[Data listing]
┄┄┄┄┄┄┄┄┄┄
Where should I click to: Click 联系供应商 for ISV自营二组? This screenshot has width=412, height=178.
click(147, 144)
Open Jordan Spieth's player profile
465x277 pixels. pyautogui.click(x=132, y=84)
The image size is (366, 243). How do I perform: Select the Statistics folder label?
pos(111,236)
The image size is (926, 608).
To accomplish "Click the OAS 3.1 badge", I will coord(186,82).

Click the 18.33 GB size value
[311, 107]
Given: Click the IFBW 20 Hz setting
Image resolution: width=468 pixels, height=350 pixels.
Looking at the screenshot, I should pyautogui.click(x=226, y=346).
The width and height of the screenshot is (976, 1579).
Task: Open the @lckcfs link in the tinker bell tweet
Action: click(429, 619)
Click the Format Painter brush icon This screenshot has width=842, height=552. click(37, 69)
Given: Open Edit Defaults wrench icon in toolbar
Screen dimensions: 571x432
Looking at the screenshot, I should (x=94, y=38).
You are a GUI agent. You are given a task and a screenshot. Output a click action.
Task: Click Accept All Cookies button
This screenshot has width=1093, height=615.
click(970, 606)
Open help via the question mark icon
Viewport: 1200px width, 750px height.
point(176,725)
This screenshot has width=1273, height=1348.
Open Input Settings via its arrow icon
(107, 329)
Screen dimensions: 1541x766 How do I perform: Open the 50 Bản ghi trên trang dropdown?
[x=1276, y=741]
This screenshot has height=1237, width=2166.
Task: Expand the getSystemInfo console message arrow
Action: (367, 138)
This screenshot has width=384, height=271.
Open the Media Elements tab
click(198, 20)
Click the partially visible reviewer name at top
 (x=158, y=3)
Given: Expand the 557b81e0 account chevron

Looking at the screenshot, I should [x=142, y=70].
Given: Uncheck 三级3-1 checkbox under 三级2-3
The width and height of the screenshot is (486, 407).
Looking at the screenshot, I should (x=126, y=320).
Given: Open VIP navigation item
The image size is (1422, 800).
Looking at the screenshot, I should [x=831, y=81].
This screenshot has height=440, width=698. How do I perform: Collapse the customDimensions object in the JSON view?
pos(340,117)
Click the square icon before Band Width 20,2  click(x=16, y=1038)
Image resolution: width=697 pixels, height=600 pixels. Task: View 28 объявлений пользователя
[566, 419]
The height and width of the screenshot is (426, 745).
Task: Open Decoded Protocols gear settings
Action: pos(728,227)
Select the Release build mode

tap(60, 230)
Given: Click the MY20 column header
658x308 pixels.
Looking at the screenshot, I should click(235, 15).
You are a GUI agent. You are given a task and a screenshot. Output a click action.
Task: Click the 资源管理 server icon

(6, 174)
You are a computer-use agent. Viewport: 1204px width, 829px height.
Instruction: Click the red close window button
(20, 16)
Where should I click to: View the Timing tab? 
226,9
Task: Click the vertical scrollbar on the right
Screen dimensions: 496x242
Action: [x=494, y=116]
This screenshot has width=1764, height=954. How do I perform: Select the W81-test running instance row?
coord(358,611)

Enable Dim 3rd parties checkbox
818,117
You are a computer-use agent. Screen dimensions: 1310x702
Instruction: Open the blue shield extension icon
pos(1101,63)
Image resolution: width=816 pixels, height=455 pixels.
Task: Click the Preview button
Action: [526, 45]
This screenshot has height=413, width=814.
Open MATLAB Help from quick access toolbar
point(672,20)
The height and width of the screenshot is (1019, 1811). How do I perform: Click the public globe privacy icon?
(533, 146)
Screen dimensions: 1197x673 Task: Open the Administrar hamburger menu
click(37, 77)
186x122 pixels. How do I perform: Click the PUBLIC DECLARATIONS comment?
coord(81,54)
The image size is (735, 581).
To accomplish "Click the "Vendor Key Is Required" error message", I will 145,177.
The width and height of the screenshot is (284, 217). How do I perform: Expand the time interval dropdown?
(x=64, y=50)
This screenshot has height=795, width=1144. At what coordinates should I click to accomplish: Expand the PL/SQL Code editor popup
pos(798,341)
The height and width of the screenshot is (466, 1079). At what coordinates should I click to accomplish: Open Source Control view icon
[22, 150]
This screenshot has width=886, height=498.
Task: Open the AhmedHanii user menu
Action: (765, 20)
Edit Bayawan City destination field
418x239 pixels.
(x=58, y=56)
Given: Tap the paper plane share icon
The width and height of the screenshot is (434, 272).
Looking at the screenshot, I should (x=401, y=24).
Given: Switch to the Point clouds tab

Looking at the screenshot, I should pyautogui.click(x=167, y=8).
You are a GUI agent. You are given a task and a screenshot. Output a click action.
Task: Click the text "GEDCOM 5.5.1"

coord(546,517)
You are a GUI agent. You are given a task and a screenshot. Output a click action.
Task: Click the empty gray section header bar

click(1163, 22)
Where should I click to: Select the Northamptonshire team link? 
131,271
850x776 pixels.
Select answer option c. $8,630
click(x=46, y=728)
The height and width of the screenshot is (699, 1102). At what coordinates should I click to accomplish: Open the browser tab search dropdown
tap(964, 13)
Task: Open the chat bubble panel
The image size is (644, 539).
┄┄┄┄┄┄┄┄┄┄
◆ **TASK DESCRIPTION**: Reproduce verbatim the lines of the records above, beginning with the first line and continuing through the line containing "I will coord(186,82).".

◆ **SOLUTION TO THIS EXERCISE**:
Where should I click to: Click 联系供应商 for ISV自营二组? This screenshot has width=412, height=178.
click(147, 144)
Open Jordan Spieth's player profile
465x277 pixels. pyautogui.click(x=132, y=84)
The image size is (366, 243). How do I perform: Select the Statistics folder label?
pos(111,236)
The image size is (926, 608).
To accomplish "Click the OAS 3.1 badge", I will coord(186,82).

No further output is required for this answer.